PROBLEM DETAILS. Reproduce the lines of the listing between the line holding "Describe the element" and the line holding "y-tick-label: 10⁶ is", inclusive, with the pictures omitted.

INPUT DATA.
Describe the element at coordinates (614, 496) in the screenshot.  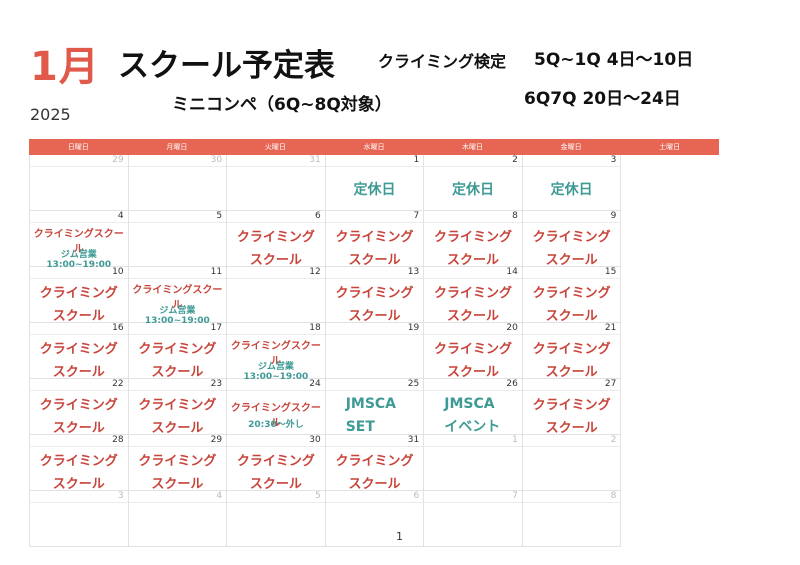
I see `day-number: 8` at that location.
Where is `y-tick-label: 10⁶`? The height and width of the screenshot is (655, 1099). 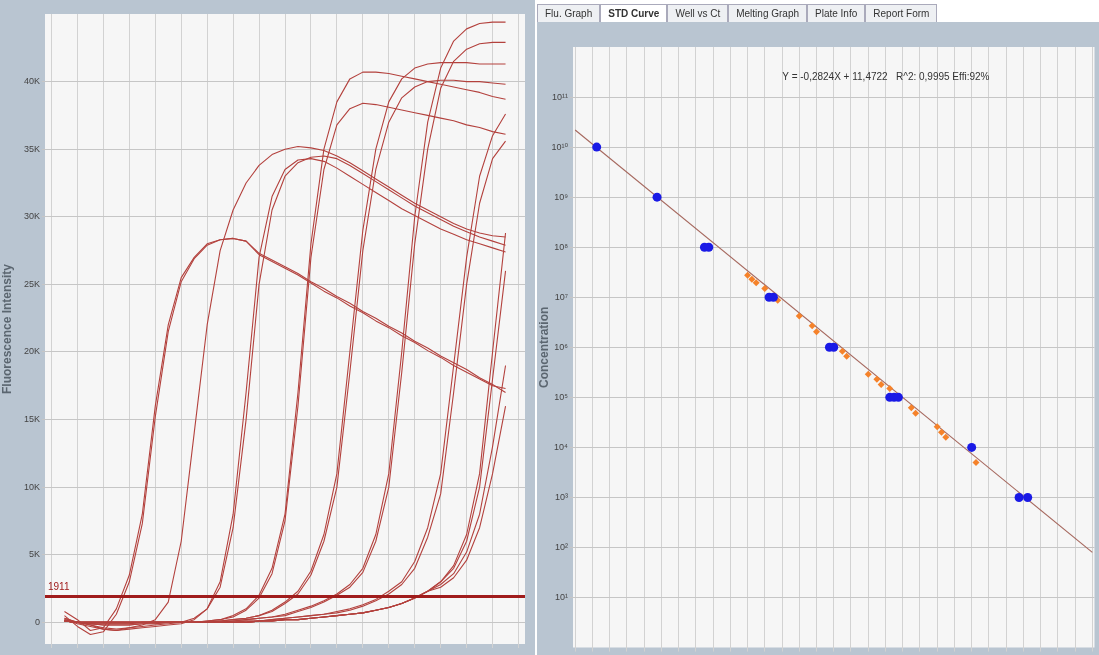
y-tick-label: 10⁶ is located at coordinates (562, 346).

==

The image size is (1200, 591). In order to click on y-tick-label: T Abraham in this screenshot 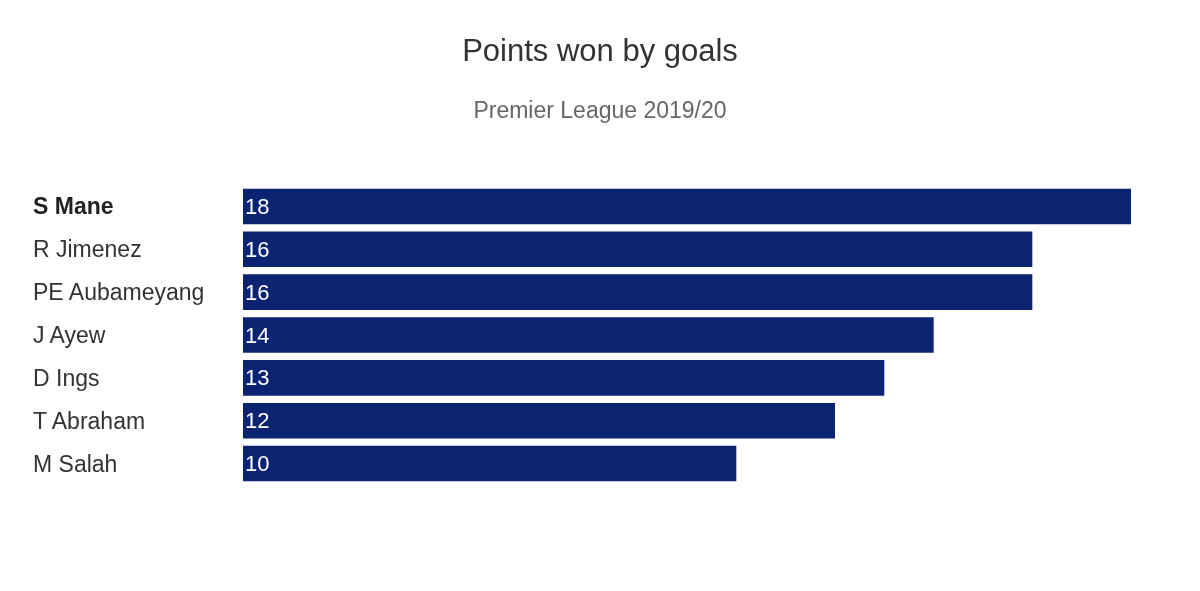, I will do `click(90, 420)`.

...

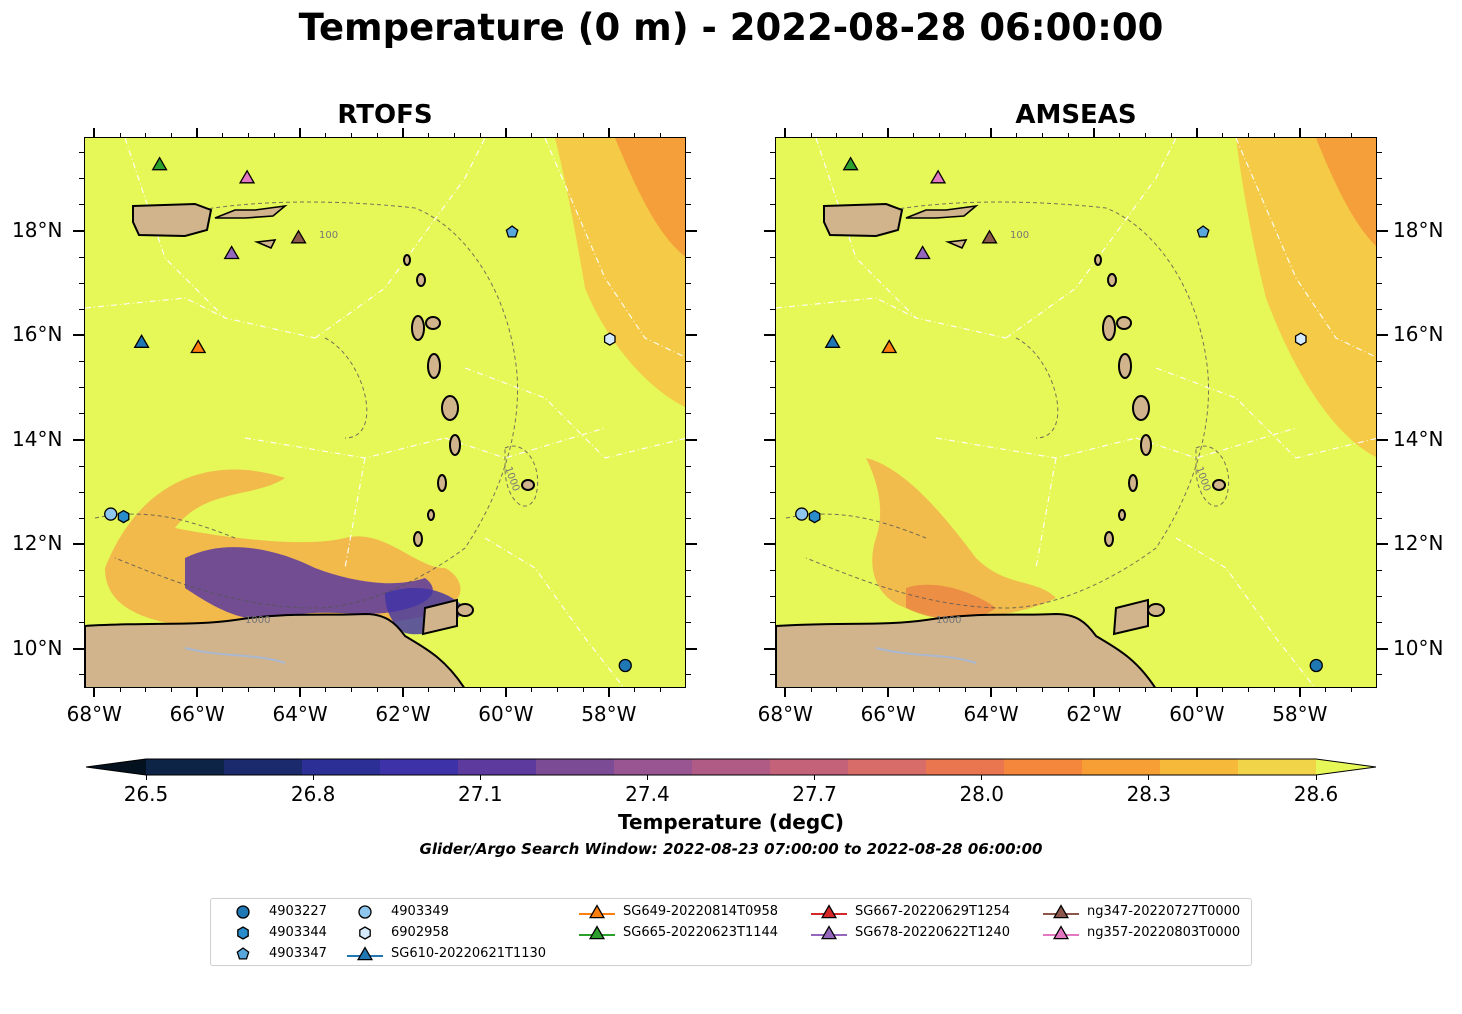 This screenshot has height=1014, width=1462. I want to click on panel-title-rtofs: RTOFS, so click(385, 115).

SOLUTION.
Describe the element at coordinates (614, 496) in the screenshot.  
I see `day-number: 8` at that location.
Where is `y-tick-label: 10⁶`? The height and width of the screenshot is (655, 1099). 
y-tick-label: 10⁶ is located at coordinates (562, 346).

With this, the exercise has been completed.